At the ‘Tamil Nadu Land Use 2025’ conference organised by the state planning commission, top disaster management officials, scientists, and citizen groups called for urgent reforms in the way land and water are managed, emphasising that unplanned urbanisation and policy silos have turned natural hazards into man-made disasters.

V Thiruppugazh, chairman of the Advisory Committee for Mitigation of Floods in Chennai, set the tone with a blunt assessment. “Disasters are not acts of nature. They are brutal audits of our development choices.”

Drawing from three decades in disaster management, he said every calamity reveals fractures created by human neglect. “In 2019, Chennai was on the brink of ‘Day Zero,’ and yet we saw devastating floods in 2015, 2021, and 2023,” he said.
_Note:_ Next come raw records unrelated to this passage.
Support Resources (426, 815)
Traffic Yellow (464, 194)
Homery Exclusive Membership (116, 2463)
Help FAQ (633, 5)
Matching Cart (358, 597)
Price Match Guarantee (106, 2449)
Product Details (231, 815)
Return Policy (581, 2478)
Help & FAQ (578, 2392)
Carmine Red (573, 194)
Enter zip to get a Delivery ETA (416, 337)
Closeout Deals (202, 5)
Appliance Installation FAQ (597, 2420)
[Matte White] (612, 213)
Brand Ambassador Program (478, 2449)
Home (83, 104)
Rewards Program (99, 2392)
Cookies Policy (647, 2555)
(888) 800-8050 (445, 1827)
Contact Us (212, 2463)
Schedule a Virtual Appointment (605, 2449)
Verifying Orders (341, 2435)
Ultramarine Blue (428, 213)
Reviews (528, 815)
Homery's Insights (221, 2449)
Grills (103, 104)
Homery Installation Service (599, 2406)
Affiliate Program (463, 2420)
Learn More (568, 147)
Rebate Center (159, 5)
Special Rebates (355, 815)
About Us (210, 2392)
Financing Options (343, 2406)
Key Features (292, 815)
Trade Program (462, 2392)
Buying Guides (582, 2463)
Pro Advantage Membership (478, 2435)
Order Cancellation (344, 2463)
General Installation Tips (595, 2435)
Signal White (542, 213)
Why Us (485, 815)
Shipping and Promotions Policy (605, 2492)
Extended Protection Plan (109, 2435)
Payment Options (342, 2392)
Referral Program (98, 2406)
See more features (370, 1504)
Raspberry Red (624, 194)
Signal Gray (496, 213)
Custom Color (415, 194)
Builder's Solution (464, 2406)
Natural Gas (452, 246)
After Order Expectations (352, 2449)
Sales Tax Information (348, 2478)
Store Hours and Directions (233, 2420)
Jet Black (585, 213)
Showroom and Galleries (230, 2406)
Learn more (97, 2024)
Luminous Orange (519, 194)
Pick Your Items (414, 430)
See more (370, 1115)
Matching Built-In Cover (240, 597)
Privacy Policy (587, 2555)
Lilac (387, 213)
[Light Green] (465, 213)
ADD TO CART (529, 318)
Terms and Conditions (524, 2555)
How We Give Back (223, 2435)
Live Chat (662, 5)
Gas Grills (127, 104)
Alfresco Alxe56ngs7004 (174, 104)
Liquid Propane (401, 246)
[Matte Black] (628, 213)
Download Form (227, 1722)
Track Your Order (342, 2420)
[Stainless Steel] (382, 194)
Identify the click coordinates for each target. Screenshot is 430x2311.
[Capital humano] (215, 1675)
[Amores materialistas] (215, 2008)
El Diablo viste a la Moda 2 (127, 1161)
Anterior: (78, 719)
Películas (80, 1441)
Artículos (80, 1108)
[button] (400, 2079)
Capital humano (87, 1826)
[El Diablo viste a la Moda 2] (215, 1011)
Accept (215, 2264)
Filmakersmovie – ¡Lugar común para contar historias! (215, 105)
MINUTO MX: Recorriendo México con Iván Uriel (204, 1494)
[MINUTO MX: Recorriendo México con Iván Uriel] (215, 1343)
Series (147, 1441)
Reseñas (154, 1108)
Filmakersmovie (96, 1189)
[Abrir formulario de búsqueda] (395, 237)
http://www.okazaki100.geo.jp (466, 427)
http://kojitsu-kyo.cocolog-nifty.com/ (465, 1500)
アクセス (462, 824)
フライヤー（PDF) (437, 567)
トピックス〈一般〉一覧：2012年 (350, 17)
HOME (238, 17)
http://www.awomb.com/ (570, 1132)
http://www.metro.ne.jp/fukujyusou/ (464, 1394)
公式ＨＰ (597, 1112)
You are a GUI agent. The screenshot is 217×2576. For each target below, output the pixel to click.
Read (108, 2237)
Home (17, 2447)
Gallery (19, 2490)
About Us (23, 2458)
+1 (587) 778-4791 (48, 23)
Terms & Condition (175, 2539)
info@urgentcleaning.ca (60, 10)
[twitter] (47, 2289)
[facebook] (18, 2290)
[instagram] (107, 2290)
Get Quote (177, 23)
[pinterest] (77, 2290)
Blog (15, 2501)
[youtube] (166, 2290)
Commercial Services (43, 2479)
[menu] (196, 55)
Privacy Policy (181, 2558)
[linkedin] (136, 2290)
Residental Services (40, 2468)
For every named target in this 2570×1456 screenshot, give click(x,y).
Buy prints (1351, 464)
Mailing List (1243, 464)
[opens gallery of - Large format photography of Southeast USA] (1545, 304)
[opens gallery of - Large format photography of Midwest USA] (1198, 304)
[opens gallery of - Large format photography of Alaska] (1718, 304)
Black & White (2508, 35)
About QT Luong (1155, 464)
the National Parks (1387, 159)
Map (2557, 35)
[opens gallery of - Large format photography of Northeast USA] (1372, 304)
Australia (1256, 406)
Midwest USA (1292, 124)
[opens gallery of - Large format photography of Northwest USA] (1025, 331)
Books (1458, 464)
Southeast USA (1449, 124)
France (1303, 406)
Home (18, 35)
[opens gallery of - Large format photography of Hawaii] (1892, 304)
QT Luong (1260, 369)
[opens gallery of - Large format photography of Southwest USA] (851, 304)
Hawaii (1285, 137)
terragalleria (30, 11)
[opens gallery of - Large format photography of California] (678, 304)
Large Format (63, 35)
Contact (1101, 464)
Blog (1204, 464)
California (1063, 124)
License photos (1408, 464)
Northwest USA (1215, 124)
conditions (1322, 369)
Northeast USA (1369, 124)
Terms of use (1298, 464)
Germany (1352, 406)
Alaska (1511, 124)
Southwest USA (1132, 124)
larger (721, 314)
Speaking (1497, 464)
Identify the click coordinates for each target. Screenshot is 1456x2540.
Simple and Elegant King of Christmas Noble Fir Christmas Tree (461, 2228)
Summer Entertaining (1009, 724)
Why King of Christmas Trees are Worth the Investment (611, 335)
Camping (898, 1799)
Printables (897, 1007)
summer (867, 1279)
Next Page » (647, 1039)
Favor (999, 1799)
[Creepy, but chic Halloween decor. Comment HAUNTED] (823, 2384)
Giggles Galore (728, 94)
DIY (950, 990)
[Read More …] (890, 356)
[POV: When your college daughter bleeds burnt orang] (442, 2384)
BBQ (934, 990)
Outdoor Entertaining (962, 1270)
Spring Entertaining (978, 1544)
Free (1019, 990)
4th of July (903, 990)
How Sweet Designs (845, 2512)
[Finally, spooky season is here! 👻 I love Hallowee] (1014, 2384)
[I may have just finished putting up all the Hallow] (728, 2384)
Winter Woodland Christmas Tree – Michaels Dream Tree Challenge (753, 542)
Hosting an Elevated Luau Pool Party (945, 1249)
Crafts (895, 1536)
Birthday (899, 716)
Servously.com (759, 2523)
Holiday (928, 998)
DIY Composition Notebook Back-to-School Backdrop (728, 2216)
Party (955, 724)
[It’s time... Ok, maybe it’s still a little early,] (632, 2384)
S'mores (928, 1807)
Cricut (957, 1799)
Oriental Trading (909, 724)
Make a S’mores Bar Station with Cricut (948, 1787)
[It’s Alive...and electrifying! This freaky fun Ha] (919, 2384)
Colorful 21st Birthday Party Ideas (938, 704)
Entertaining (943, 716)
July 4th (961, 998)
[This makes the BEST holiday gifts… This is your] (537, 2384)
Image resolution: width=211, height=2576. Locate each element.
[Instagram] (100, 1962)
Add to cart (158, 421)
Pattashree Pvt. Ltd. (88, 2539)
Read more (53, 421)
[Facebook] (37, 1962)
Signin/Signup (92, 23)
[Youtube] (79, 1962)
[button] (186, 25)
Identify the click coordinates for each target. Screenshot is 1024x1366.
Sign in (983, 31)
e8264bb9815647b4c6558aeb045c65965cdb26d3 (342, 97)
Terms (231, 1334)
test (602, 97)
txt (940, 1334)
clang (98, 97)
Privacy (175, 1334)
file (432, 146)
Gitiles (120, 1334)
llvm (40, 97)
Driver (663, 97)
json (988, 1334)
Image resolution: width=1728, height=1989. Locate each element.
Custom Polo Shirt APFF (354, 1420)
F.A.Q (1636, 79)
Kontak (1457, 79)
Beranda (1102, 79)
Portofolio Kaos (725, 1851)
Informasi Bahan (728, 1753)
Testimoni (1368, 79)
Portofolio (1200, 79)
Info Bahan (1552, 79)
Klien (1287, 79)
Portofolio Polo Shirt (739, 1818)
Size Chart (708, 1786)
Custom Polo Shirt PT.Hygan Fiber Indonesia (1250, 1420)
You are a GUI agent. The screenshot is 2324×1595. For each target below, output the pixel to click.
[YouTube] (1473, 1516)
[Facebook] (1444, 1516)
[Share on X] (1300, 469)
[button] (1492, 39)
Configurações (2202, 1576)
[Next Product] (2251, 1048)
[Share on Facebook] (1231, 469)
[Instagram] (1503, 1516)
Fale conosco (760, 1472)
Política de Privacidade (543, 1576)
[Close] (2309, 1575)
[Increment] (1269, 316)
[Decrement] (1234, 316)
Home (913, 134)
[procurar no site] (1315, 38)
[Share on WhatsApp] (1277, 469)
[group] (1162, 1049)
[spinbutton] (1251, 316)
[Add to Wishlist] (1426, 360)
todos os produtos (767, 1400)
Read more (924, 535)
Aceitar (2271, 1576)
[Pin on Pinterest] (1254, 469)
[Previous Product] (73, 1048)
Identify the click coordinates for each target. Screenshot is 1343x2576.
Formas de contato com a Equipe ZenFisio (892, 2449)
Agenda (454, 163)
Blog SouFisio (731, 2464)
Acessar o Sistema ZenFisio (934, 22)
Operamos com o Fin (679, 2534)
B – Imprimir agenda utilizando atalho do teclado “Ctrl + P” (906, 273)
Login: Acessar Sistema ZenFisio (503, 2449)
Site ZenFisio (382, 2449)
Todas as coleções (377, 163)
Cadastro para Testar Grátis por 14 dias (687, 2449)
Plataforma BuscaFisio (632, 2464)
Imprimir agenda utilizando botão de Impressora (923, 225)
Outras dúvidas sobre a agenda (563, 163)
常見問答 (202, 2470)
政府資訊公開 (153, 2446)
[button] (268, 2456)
Thiruppugazh identified three fractures that have deepened Chennai’s vulnerability — unplanned development, fragmented governance, and neglect of the natural character of land and water. “When we ignore the natural character of the land, we pre-register for a future disaster. Water doesn’t encroach during floods, it is simply reclaiming what we stole from it,” he remarked.

While the government is finalising a flood mitigation plan for Chennai, the session spotlighted citizen-led examples of how communities are restoring the city’s lost water resilience. Sunil Jayaram, co-founder of Chitlapakkam Rising, narrated how residents revived the Chitlapakkam lake after decades of neglect.

“The 2015 flood and the 2016 drought were our wake up calls,” he said. Once a garbage dump, the lake was reclaimed through community audits, public mobilisation, and collaboration with the Water Resources Department (WRD).

A case study presented on Sembakkam lake, part of the Pallikaranai marshland cascade, illustrated the magnitude of Chennai’s challenge. The lake receives 8 million litres of sewage daily, lacks a proper drainage network, and sits at the confluence of three municipal boundaries.

Researchers from IIT Madras and The Nature Conservancy found that decades of siltation and unscientific dredging had distorted the lake’s shape, reducing its storage capacity and groundwater recharge potential.